Supplied information>
^^^^^^^^^^^^^^^^

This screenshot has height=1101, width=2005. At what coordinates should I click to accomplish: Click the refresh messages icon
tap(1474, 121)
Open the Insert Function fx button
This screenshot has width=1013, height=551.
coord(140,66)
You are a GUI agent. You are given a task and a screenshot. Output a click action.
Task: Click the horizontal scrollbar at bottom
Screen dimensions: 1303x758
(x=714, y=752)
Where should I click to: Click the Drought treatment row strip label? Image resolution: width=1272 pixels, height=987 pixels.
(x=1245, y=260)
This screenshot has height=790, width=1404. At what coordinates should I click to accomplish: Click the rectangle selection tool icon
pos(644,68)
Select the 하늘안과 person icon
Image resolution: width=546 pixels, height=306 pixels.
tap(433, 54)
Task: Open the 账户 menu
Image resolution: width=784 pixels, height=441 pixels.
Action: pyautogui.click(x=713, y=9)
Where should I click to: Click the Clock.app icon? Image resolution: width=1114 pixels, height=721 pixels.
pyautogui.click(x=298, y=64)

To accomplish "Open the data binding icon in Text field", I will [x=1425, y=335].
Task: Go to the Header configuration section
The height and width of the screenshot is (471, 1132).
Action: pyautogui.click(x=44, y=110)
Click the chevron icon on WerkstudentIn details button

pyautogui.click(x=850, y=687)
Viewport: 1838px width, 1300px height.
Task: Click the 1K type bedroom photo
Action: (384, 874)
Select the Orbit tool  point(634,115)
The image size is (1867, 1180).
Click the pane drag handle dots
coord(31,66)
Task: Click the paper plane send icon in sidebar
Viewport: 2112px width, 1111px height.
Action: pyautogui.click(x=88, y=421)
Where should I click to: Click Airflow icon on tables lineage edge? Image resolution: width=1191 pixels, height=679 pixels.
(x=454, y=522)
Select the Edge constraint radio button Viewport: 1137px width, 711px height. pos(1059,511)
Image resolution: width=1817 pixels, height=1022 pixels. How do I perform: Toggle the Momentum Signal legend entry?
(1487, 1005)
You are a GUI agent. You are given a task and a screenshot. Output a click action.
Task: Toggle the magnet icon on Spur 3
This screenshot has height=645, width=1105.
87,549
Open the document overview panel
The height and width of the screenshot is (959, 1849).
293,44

^^^^^^^^^^^^^^^^

Your objective> Above are some lines. Repeat exactly, and only, those from the line that has "Task: Click the horizontal" through the line that has "Select the Edge".

Worked solution>
Task: Click the horizontal scrollbar at bottom
Screen dimensions: 1303x758
(x=714, y=752)
Where should I click to: Click the Drought treatment row strip label? Image resolution: width=1272 pixels, height=987 pixels.
(x=1245, y=260)
This screenshot has height=790, width=1404. At what coordinates should I click to accomplish: Click the rectangle selection tool icon
pos(644,68)
Select the 하늘안과 person icon
Image resolution: width=546 pixels, height=306 pixels.
tap(433, 54)
Task: Open the 账户 menu
Image resolution: width=784 pixels, height=441 pixels.
Action: pyautogui.click(x=713, y=9)
Where should I click to: Click the Clock.app icon? Image resolution: width=1114 pixels, height=721 pixels.
pyautogui.click(x=298, y=64)

To accomplish "Open the data binding icon in Text field", I will [x=1425, y=335].
Task: Go to the Header configuration section
The height and width of the screenshot is (471, 1132).
Action: pyautogui.click(x=44, y=110)
Click the chevron icon on WerkstudentIn details button

pyautogui.click(x=850, y=687)
Viewport: 1838px width, 1300px height.
Task: Click the 1K type bedroom photo
Action: (384, 874)
Select the Orbit tool  point(634,115)
The image size is (1867, 1180).
Click the pane drag handle dots
coord(31,66)
Task: Click the paper plane send icon in sidebar
Viewport: 2112px width, 1111px height.
Action: pyautogui.click(x=88, y=421)
Where should I click to: Click Airflow icon on tables lineage edge? Image resolution: width=1191 pixels, height=679 pixels.
(x=454, y=522)
Select the Edge constraint radio button Viewport: 1137px width, 711px height. pos(1059,511)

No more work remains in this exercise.